Minister of National Security Marvin Dames.
By KHRISNA RUSSELL
Deputy Chief Reporter
NATIONAL Security Minister Marvin Dames yesterday defended Prime Minister Dr Hubert Minnis’ proposed salary increase for Members of Parliament insisting critics should be realistic and not “politicise” the issue.
He added he uses a portion of his salary to help constituents in Mount Moriah and also said the government expects the economy to be stronger next year, when the prime minister has said he will introduce the raise.
The Minnis administration has been the target of fiery criticism since Dr Minnis last week announced that in the next budget he would present an increase for MPs who currently are paid $28,000 a year.
The prime minister also said an independent committee would be formed to look at all salary structures for government entities.
This portion of the prime minister’s comments seems to be missing from national discourse, Mr Dames told The Tribune yesterday shortly before heading into the morning session of Cabinet.
“(The prime minister) did not single out MPs,” Mr Dames said. “We are going to take a look at raises across the board. If we say now that we are going to take an aggressive approach towards corruption what the prime minister is saying is that the $28,000 I’m giving you I know that may not be sufficient but here is what we’re saying, we are going to review that to see whether that is in line with the region and the other parts of the world.
“But if it isn’t, we’ll bring that up. But we’re not only referring to MPs, people have a way to politicise stuff. Not only MPs’ salaries, we are talking about salaries across the board.
“And the prime minister said next year and so we are confident that our economy will continue to grow and maybe there will be an opportunity to review MPs’ salaries and every other person’s salaries.”
The Mount Moriah MP added: “If you talking about salaries, we have people within the service who are making hundreds of thousands of dollars, three or four or maybe five times as (much as) MPs and not even working as hard.

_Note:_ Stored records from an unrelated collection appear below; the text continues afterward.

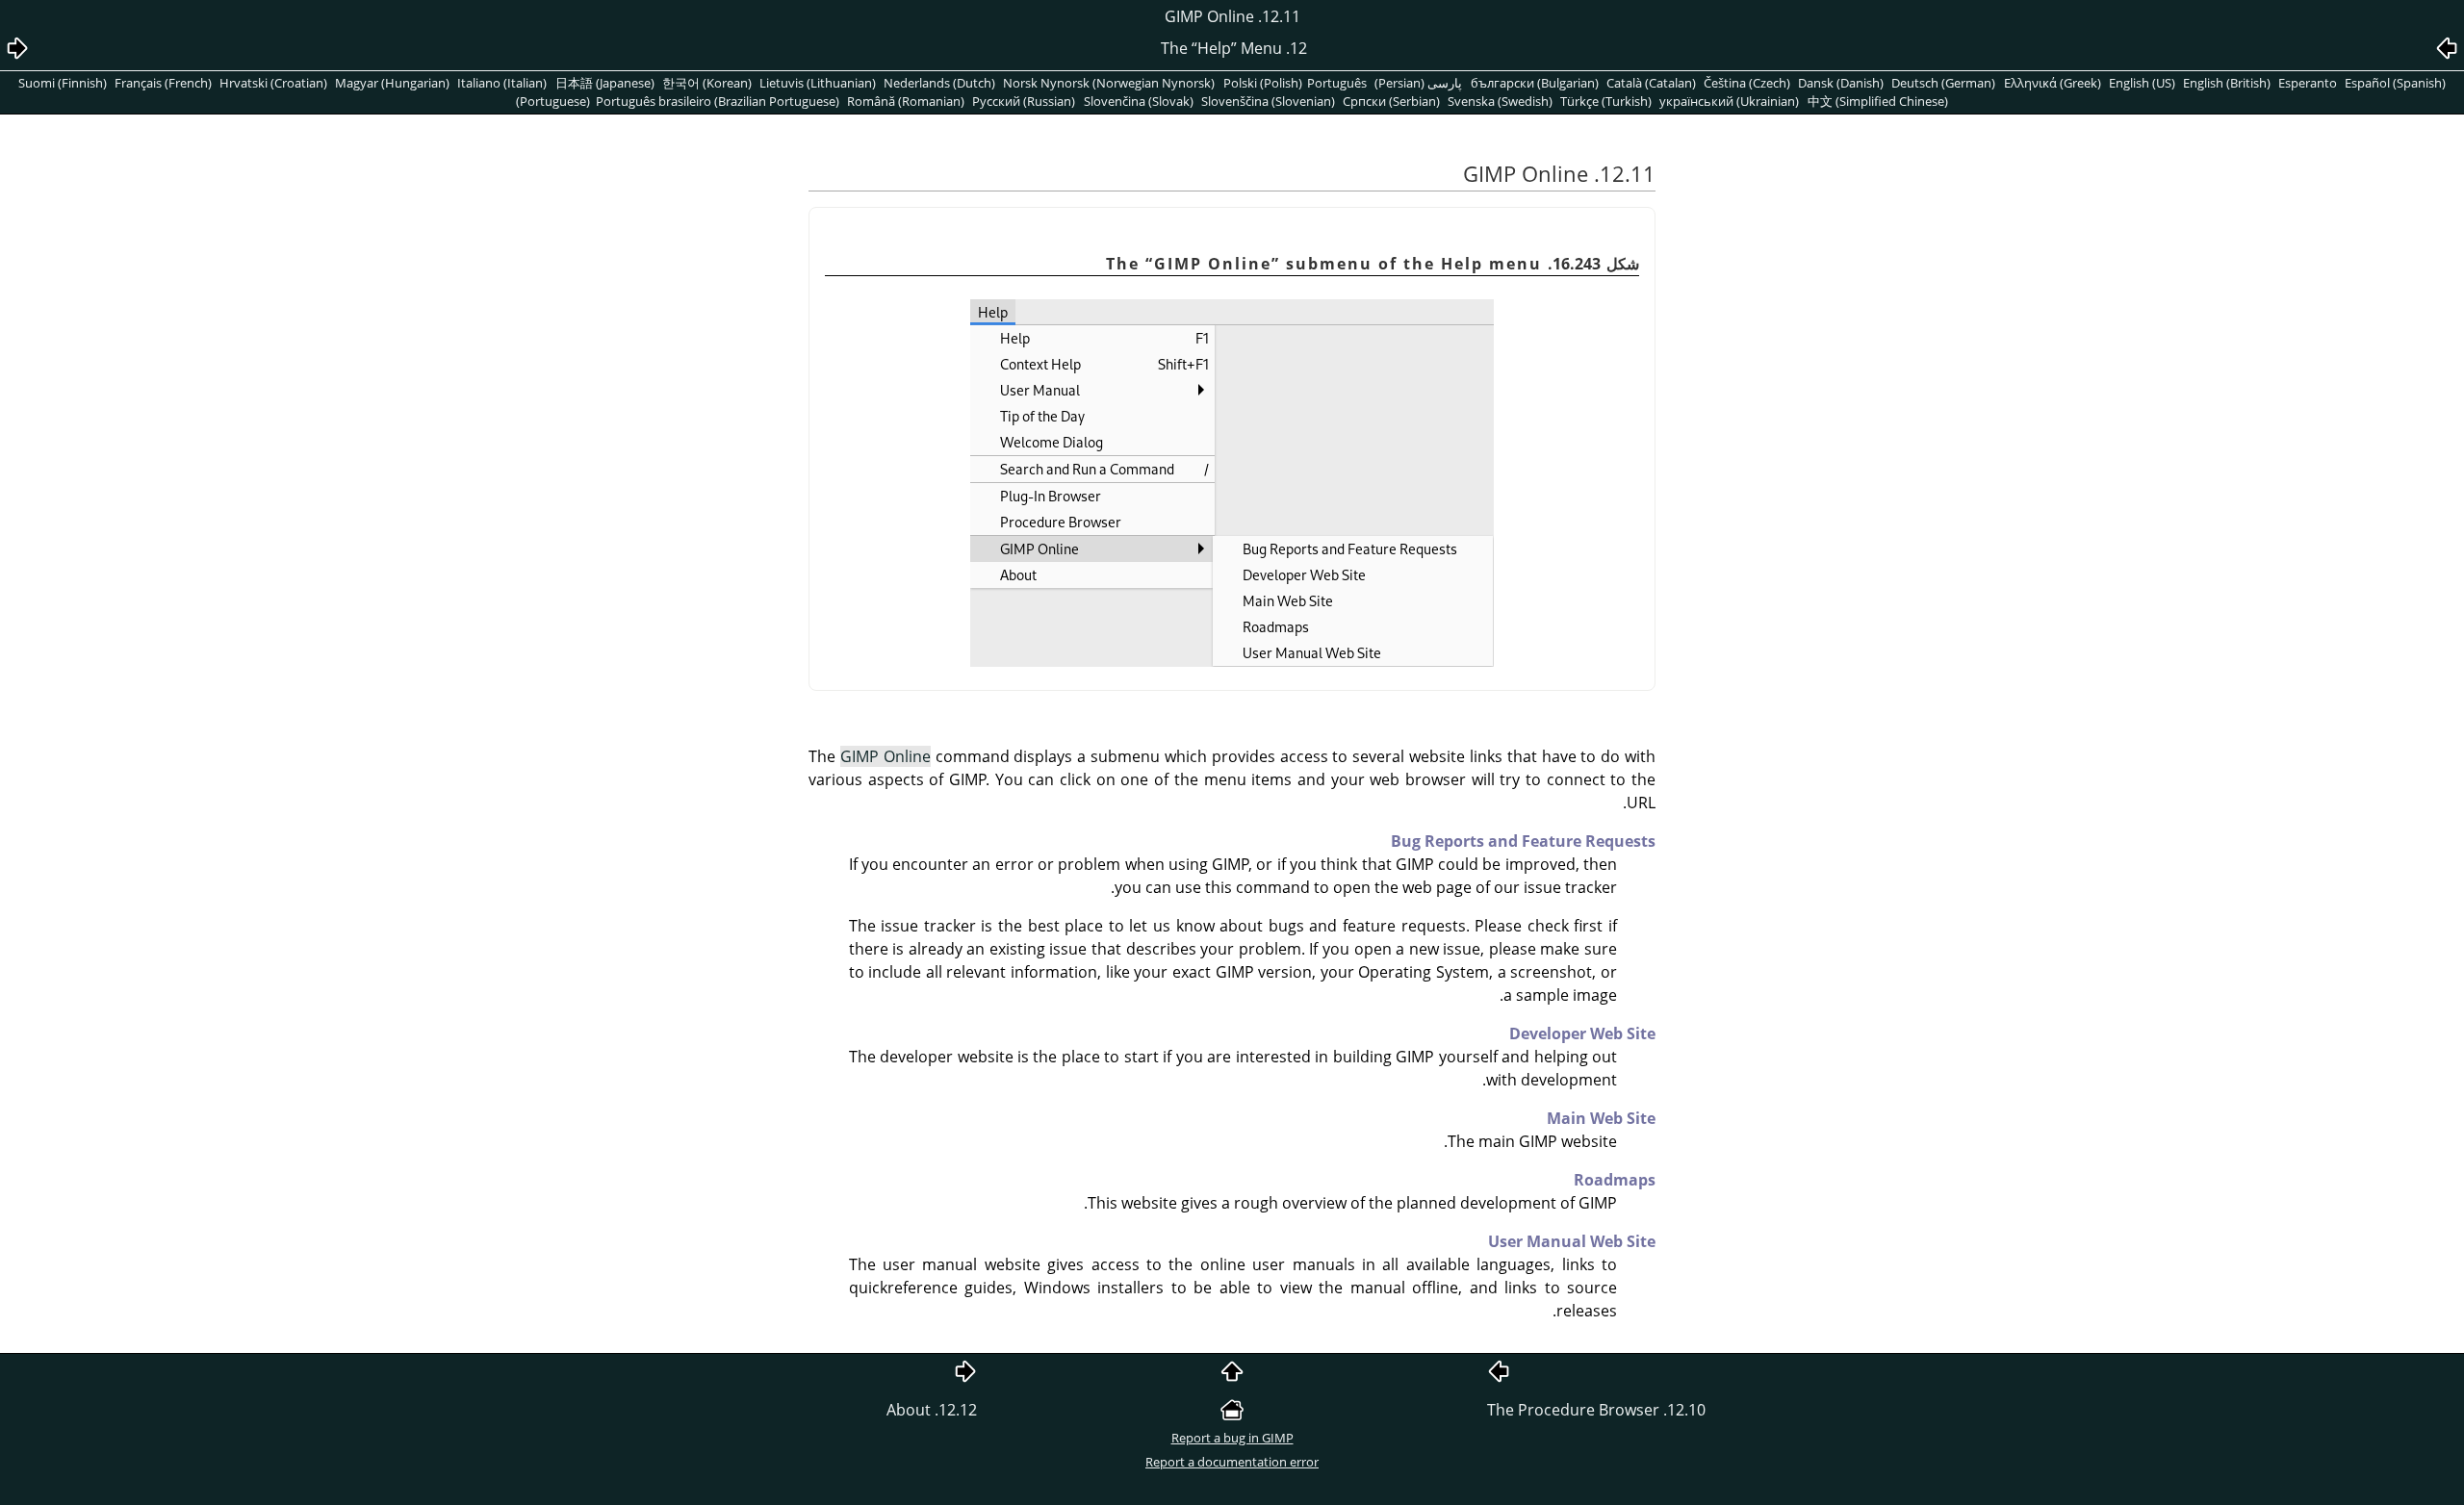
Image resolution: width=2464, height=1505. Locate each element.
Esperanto (2307, 82)
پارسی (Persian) (1418, 82)
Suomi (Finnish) (62, 82)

So we need to cut the politics out of it and look at the reality.”
He said this was a part of the government’s strategy to curb the occurrence of corruption.
“Because as the prime minister says once we do that then I am saying to you, my ministers and everyone else there is no need for you to be going around the corner to be taking $10,000, $20,000 or $30,000 because I am coming after you but I am saying I want to make it fair.

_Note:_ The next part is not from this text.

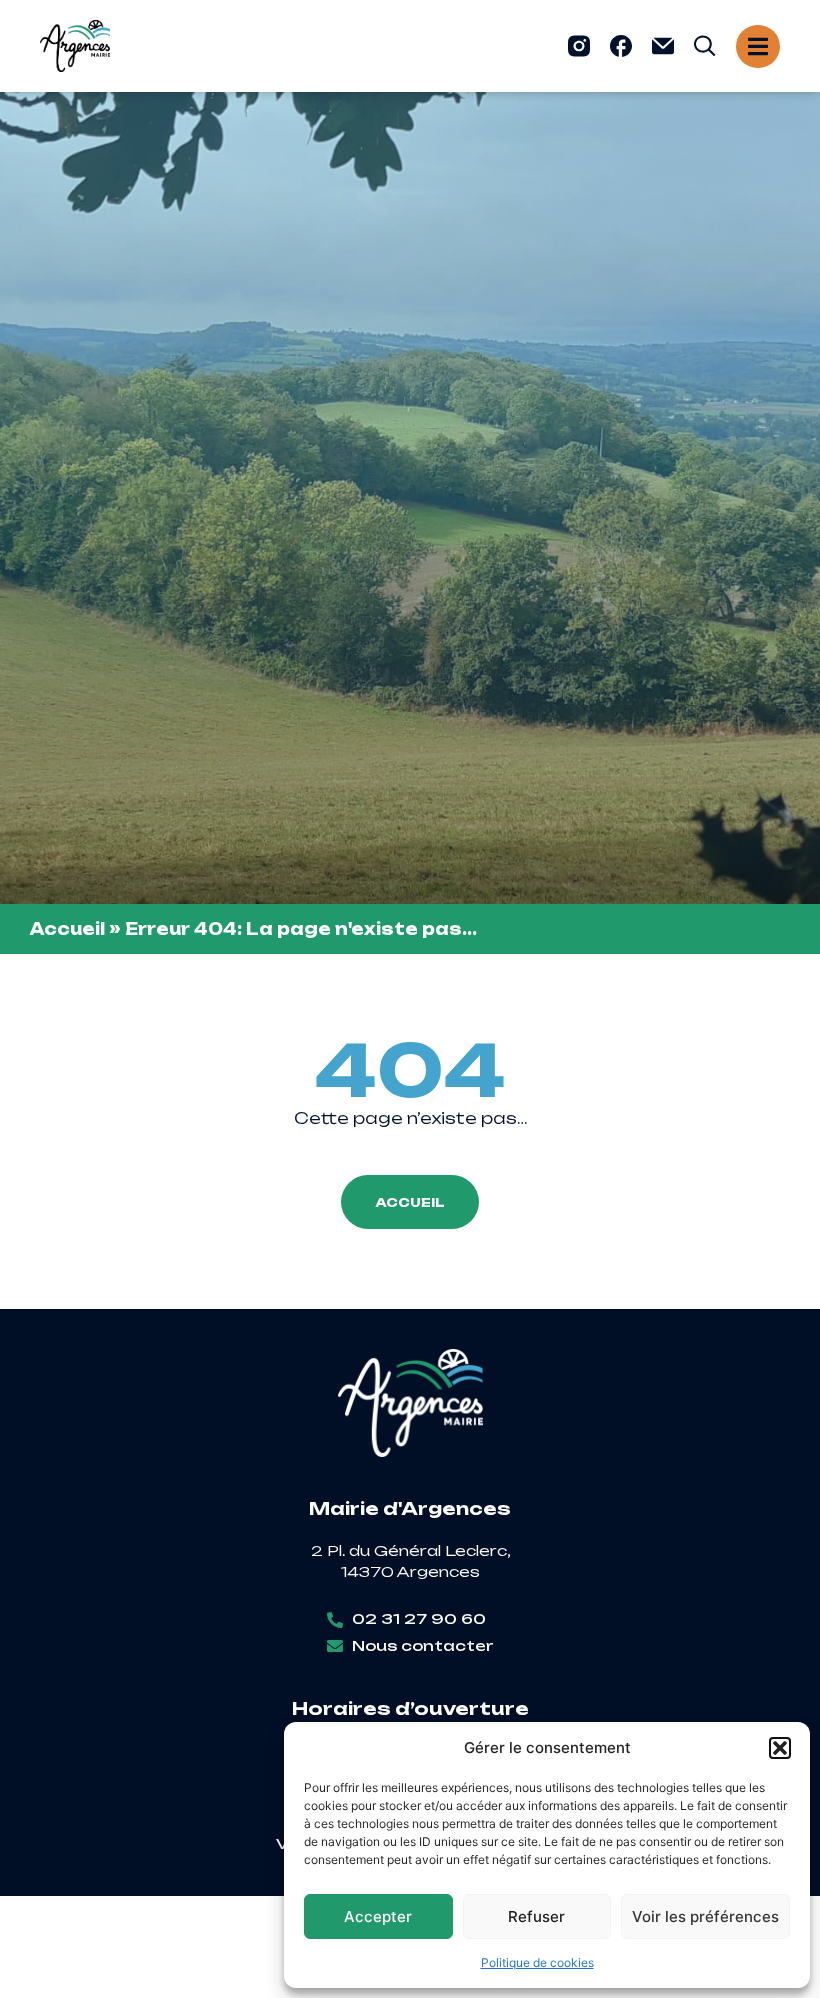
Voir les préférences (705, 1916)
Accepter (378, 1916)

“From my personal perspective with my salary, in addition to having my own financial obligations, I ensure that a portion of that goes to helping people in my constituency because I think that’s the right thing to do because when people don’t have and you have a little more, you want to help them. We need to look at it from a realistic stand point.”
This comes after Works Minister Desmond Bannister told The Nassau Guardian on Monday a review of MPs’ salaries is long overdue. He applauded the prime minister for addressing the controversial issue.
Dr Minnis has been heavily criticised over the issue because he was against the same matter three years ago while in opposition.
Back in 2014 and in response to the Christie administration’s desire for the same thing, he said: “As long as I am leader of this country, the FNM would not support any pay increase with all the pain and suffering that is going on in this country.”
Since 2014, economic growth remains slow and the Minnis administration frequently laments the state of the country’s finances and the unemployment rate remains high.